One musical based on a novel by Victor Hugo is the most successful in West End history, so it’s surprising that no one has tried to adapt more of his novels before. This omission has been rectified with this adaptation of Hugo’s novel The Man Who Laughs, entitled The Grinning Man. With a book by Carl Grose, music by Tim Phillips and Marc Teitler, direction by Tom Morris and lyrics by all four, it’s one of the best new musicals I’ve seen in recent years.

Set in a murky alternate fairytale universe, where revellers flock to ‘Trafalgar Fair’ and King Clarence rules from his palace in Catford, the show takes on something of a twisted circus vibe. This is apparent from the start as we take our seats in an auditorium hung with ragged curtains in front of a stage bordered by a hideous grinning mouth.

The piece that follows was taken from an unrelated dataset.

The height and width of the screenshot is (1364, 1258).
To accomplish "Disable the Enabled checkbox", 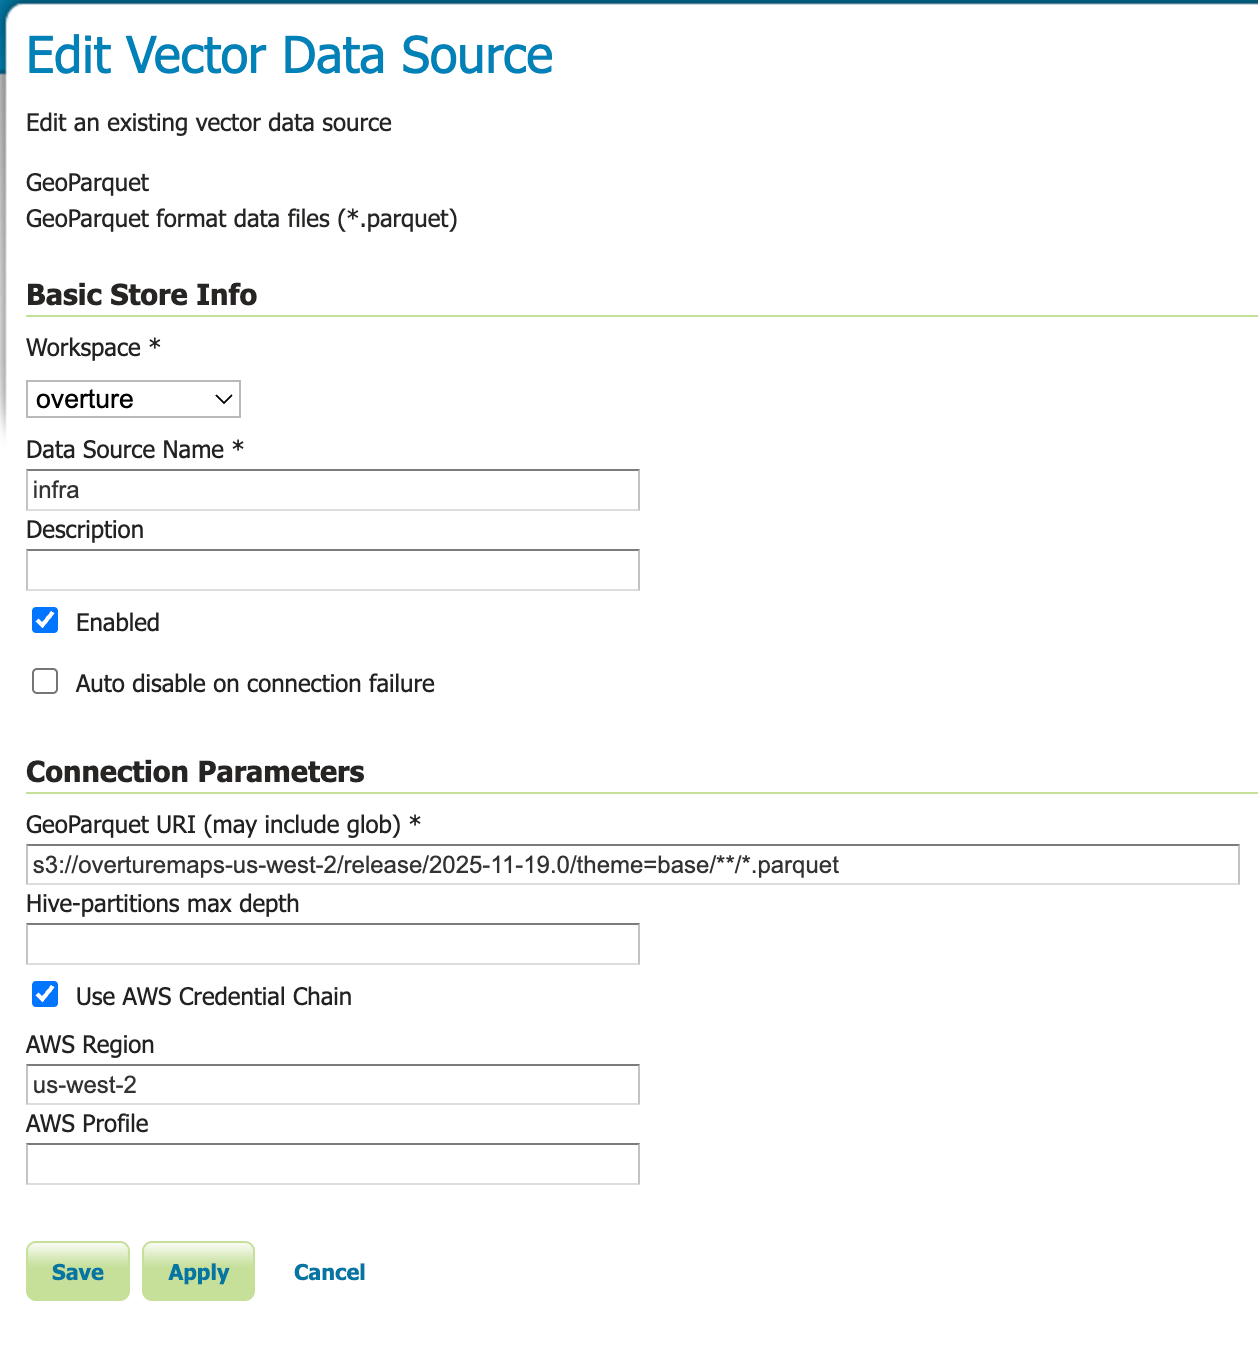I will tap(44, 621).
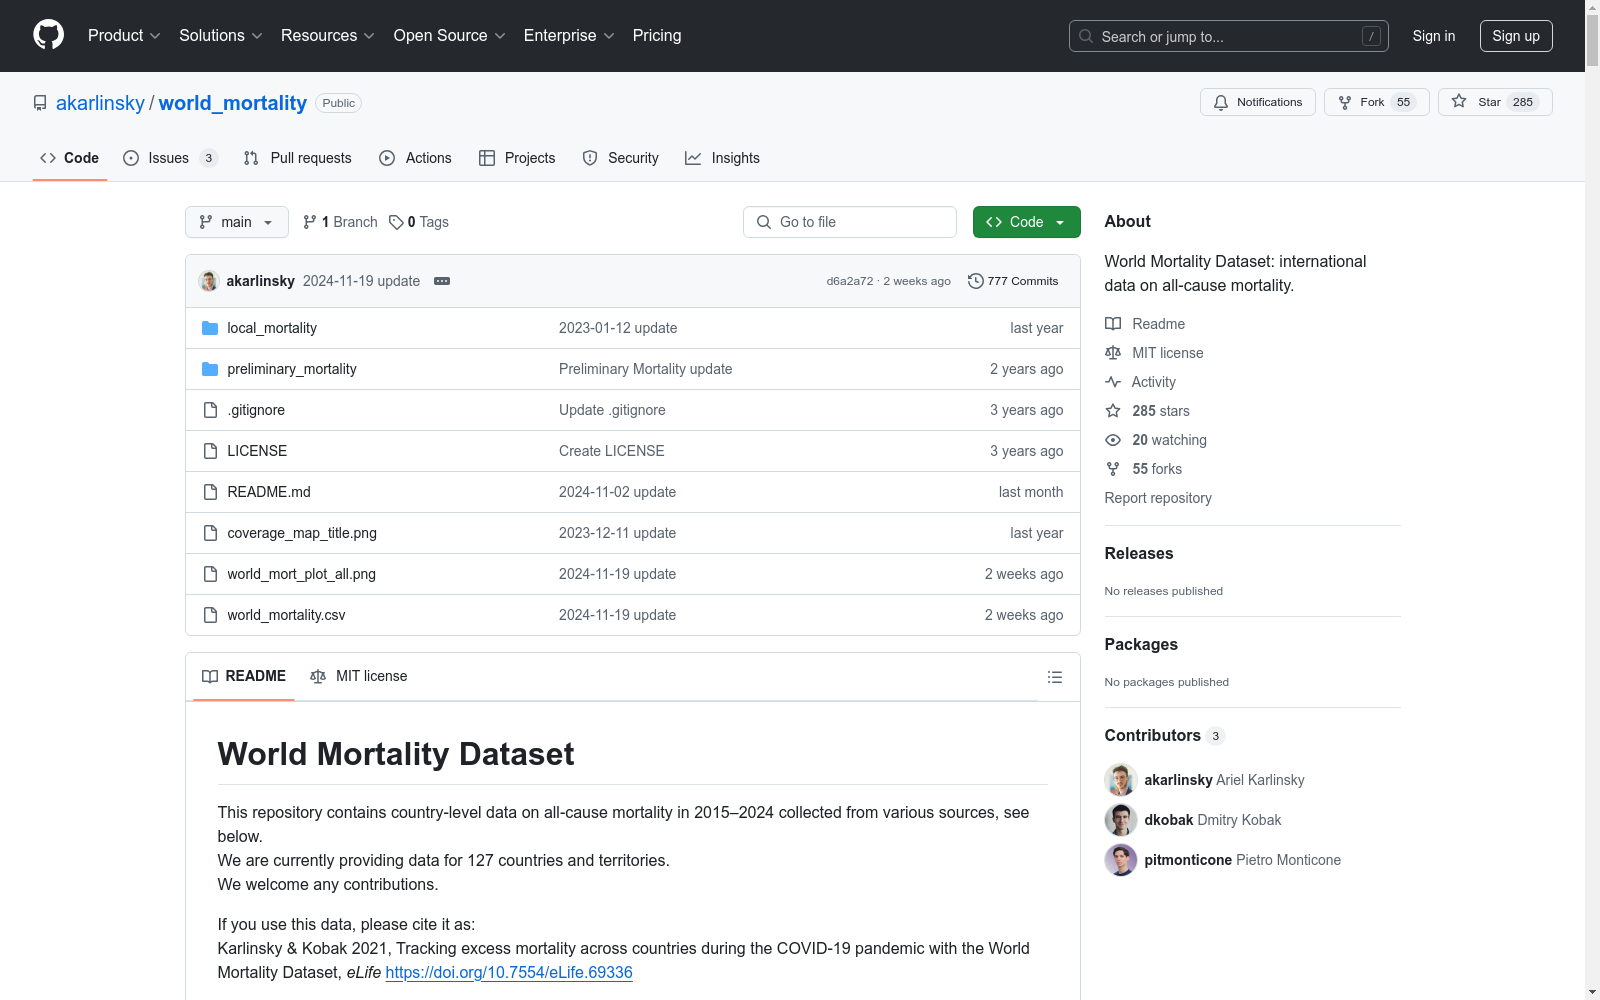The width and height of the screenshot is (1600, 1000).
Task: Open the Insights tab
Action: point(722,158)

Barkilphedro (Julian Bleach) introduces the story of Grinpayne, mutilated as a child and separated from his mother; along with the blind orphan Dea he is raised by Ursus (Sean Kingsley) and his pet wolf, Mojo. There is some beautiful use of puppetry to perform the young Grinpayne, as well as Mojo the wolf, whose every appearance on stage is a joy. Meanwhile, King Clarence dies and his three very different children – lazy Dirry-Moir, sensuous epicurean Josiana and mute Angelica -compete to rule. They all become entangled in Grinpayne’s story as he tries to discover the truth about what happened to him.

The show has an appealing, darkly humorous tone. Sharp and witty, it never wallows in tragedy or sentiment. There are some great performances from all involved, especially Louis Maskell as Grinpayne and Sanne Den Besten as Dea.

The music fits the story well, with ‘Stars in the Sky’ and ‘Labyrinth’ being particularly memorable. Utimately, I really enjoyed this show: a real treat.

Sondheim On Sondheim

The Royal Festival Hall played host to the BBC Concert Orchestra alongside a group of musical theatre stars (Liz CallawayDamian Humbley, Tyrone Huntley, Claire Moore, Julian Ovenden, Rebecca Trehearn) as they performed Sondheim On Sondheim, a revue by James Lapine celebrating Stephen Sondheim’s life and work. First performed in 2010, the show features interviews with the acclaimed composer, both specially recorded and taken from the archive, interspersed with some of his greatest songs.

I enjoyed learning more about Sondheim, and I also loved the performances: it was a treat to hear songs from the likes of Sweeney Todd and A Little Night Music performed, even out of context.